▸ TASK INSTRUCTIONS: Reproduce the rows below word for word, beginning with the line that contains "You are a GUI" and continuing through the line that contains "pos(121,403)". Omit the pictures from your answer.

(Element lookup rows)

---+---

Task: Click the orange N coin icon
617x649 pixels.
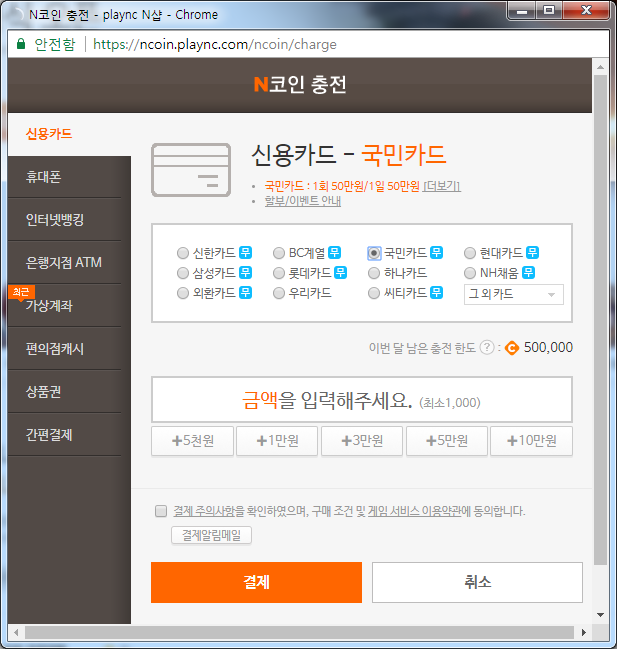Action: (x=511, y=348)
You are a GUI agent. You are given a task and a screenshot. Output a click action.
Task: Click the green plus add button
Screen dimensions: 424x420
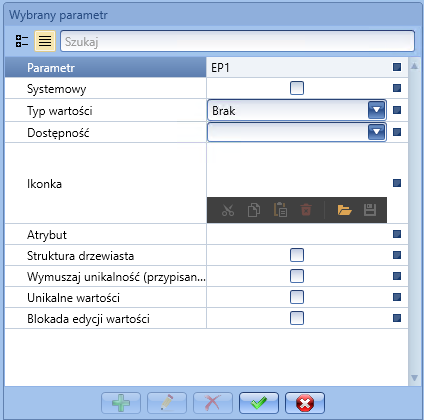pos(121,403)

---+---

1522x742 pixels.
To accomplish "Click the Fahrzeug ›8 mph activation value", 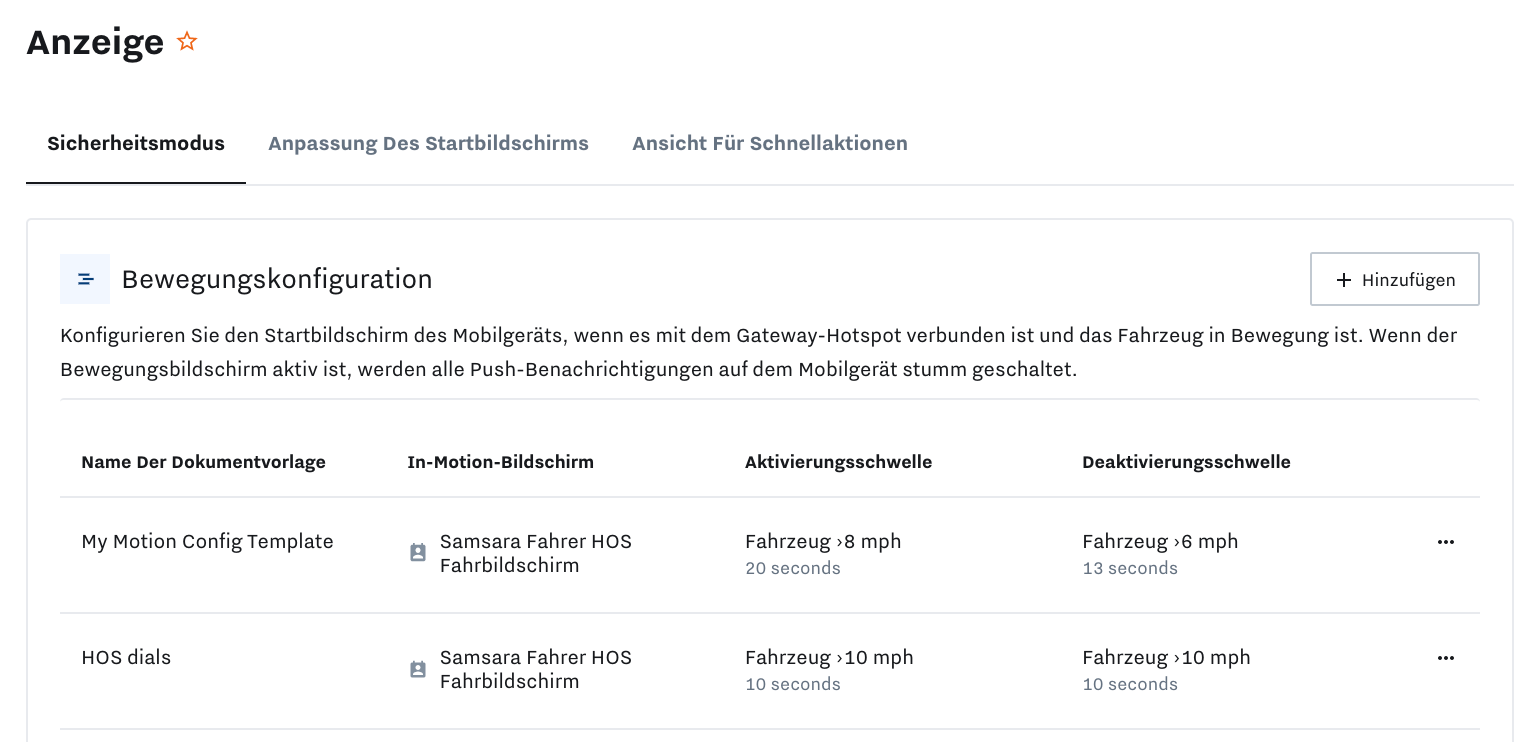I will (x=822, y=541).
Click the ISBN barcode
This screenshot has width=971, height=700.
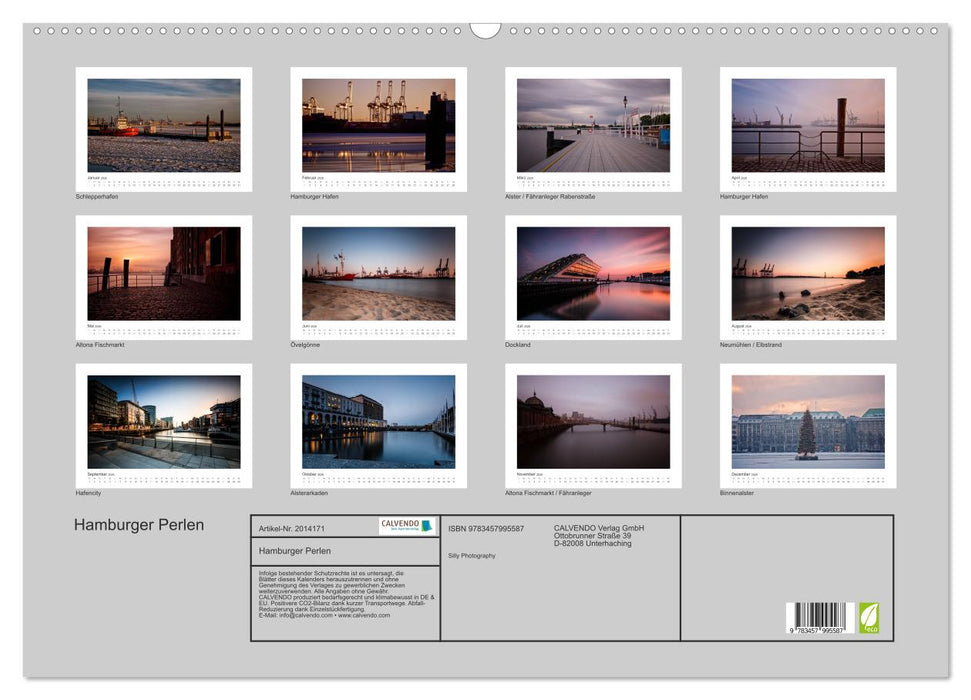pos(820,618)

---+---

▸ TASK ANSWER:
You are a GUI agent. You are given a task and a screenshot. Output a click action.
Task: Click the green plus add button
Screen dimensions: 424x420
pos(121,403)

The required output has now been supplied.